Нет, Баланцев никак не мог.
Баланцев не может поехать.
И ничего не может сделать:
– правление уволило, – ничего не поделаешь!
Или уж каждому в ячейке своей сидеть приходится, в крайней своей хате, чтобы самому-то удержаться, хоть как-нибудь.
– Да зачем удержаться-то?
Тимофеев получит постановление. Сразу-то он даже с радостью схватился за это: уволили! –
шею подставить, –
ну!
Когда пришла беда и бьет, каждый новый удар принимается с каким-то запоем:
ну, бей, бей, ну, еще –
и добей, подлец – или как? –
благодетель или просто никак, меня, подлеца!
Растравит он свою рану, – ничего, хорошо!
А на мелочах и спохватится и увидит пропасть: над пропастью которой стоит –
и не один –
и никакой надежды.
А Маше все равно: у нее беда, обида ее суженая все заполнила, всю душу, все существо и пугать и грозить ей нечем.
Баланцев все представил себе и точно самого его прихлопнули.
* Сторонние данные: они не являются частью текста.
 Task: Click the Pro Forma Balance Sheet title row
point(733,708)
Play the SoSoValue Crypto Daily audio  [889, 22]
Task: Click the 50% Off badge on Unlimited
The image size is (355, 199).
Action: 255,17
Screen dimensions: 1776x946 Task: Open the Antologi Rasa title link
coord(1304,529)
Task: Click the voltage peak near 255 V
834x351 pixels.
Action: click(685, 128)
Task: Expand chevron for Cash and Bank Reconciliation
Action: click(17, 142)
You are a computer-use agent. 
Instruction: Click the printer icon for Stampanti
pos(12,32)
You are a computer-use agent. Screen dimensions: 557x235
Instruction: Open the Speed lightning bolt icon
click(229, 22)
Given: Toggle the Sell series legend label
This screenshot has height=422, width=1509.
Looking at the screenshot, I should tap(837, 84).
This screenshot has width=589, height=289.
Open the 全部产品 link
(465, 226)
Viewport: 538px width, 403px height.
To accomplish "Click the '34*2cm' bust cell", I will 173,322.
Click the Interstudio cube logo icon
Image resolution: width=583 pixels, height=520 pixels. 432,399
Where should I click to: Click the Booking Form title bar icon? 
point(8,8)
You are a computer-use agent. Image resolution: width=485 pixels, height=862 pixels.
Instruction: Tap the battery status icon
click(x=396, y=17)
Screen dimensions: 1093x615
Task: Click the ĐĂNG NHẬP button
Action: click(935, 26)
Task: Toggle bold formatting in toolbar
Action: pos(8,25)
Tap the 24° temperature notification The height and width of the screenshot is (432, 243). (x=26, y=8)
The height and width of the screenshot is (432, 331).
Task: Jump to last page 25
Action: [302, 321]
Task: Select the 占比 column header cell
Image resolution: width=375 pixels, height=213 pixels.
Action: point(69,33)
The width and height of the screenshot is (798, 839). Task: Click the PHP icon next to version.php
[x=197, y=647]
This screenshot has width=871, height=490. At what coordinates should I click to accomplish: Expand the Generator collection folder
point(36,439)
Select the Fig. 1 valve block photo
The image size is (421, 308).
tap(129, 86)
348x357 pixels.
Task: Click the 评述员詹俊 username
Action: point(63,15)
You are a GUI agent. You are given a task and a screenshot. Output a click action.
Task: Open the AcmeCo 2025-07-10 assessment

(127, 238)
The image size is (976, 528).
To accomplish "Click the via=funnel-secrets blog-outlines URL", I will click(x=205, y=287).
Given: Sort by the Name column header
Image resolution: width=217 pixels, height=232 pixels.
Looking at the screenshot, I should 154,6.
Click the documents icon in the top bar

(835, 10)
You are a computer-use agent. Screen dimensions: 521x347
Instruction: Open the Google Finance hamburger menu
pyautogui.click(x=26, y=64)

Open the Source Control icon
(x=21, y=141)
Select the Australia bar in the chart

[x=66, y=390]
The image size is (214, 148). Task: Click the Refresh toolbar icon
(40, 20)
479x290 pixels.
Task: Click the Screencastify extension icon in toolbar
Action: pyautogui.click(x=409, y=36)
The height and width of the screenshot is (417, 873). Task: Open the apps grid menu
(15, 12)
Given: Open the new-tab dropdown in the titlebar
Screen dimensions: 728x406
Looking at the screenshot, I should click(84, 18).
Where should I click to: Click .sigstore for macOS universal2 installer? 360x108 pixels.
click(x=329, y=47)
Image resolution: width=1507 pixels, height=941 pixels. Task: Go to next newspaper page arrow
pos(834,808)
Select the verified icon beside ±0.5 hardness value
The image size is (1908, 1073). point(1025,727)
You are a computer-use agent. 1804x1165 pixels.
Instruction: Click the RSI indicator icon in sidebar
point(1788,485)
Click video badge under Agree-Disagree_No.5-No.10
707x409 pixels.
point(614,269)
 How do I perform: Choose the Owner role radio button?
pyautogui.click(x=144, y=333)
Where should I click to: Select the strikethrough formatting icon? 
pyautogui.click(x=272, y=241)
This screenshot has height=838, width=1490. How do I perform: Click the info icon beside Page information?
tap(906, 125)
И вот деваться ему некуда, а на него валит и хлещет –
Но что он может сделать?
В тишине за самоваром сидит он, перед ним баранки свежие с маком. Лампадка горит. И вот книги, немного их, зато любимые. И тепло в его комнате.
А вот все бы взять, да и бросить и ехать – и тогда на сердце затеплится ярче лампадки и в душе раскроется свиток любимее всяких книг.
Нет, он ничего не бросит –
И жалко ему, и совестно, что счастливый он такой!
Нет, никуда не поедет –
Все равно ничего не выйдет.
И ему жалко и совестно –
Успокоенный жалостью, Баланцев заснул.
И приснилось ему –
Есть старинный апокриф о смерти Авраама99, – этот апокриф когда-то читал Баланцев, а теперь ему приснилось.